Dataset entries:
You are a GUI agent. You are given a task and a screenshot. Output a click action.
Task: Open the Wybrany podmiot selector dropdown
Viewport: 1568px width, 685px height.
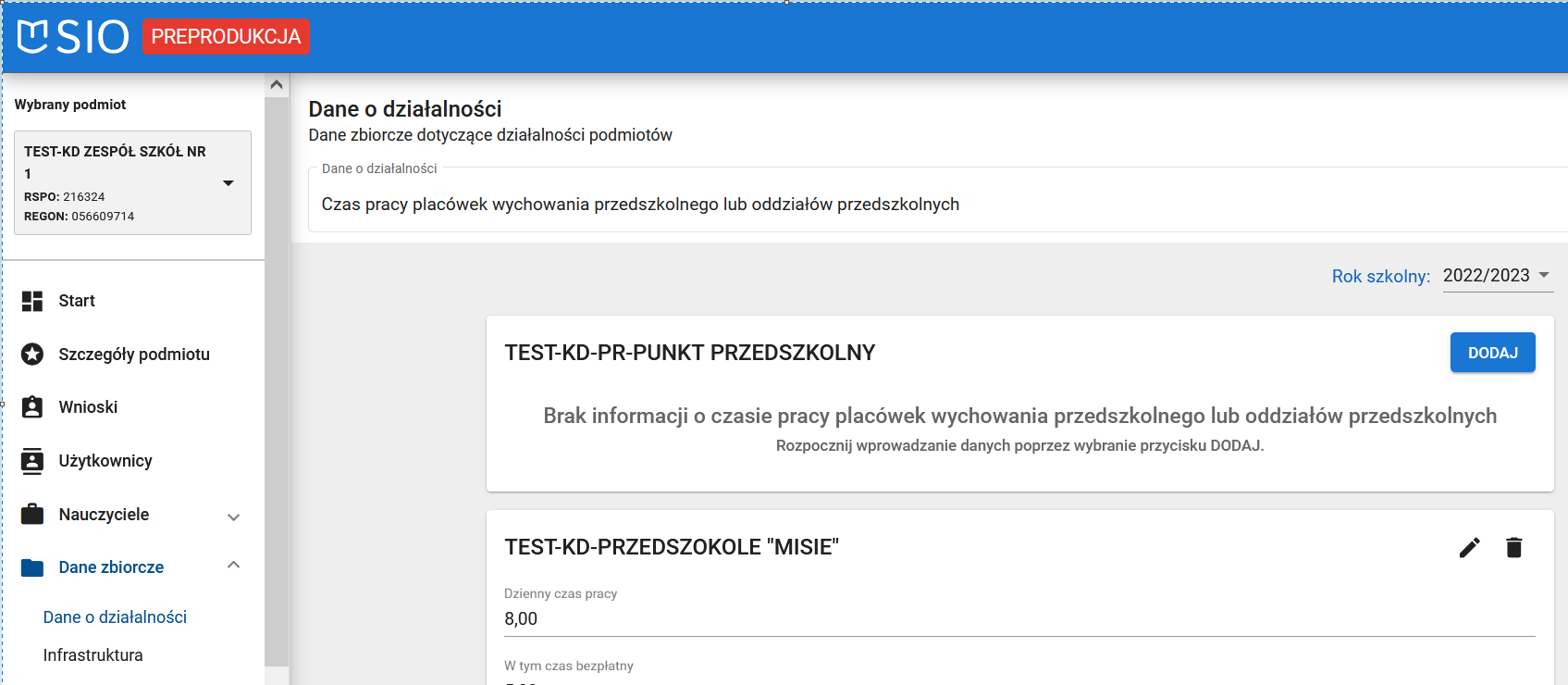coord(228,182)
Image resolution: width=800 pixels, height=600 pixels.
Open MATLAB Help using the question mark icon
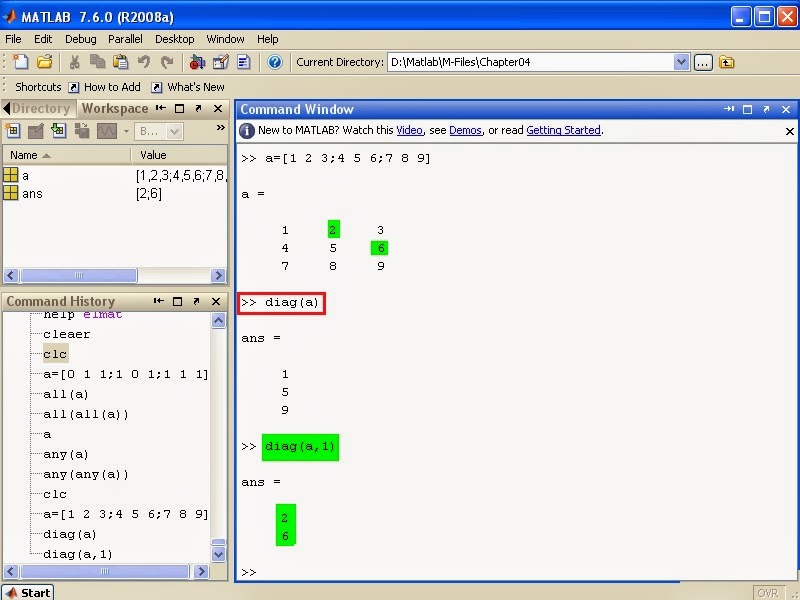pos(274,62)
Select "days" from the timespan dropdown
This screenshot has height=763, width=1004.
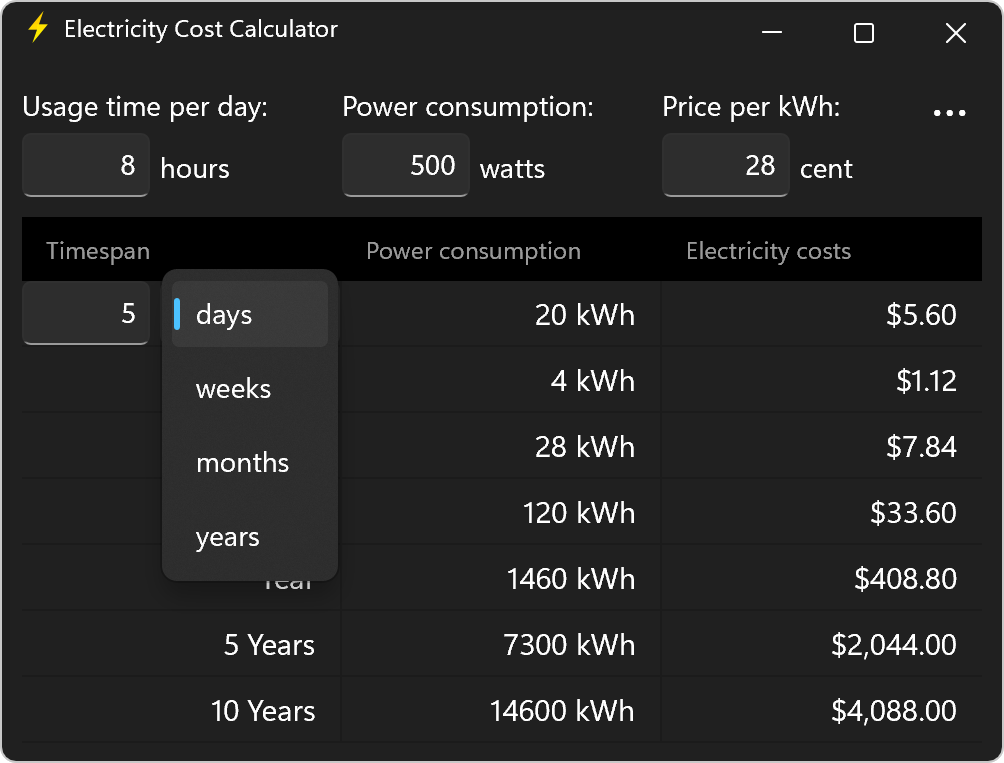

◆ EXERCISE BRIEF
Return each line from the entries above that includes "dropdown".

◆ OUTPUT FOR THIS EXERCISE
Task: Open the Wybrany podmiot selector dropdown
Select "days" from the timespan dropdown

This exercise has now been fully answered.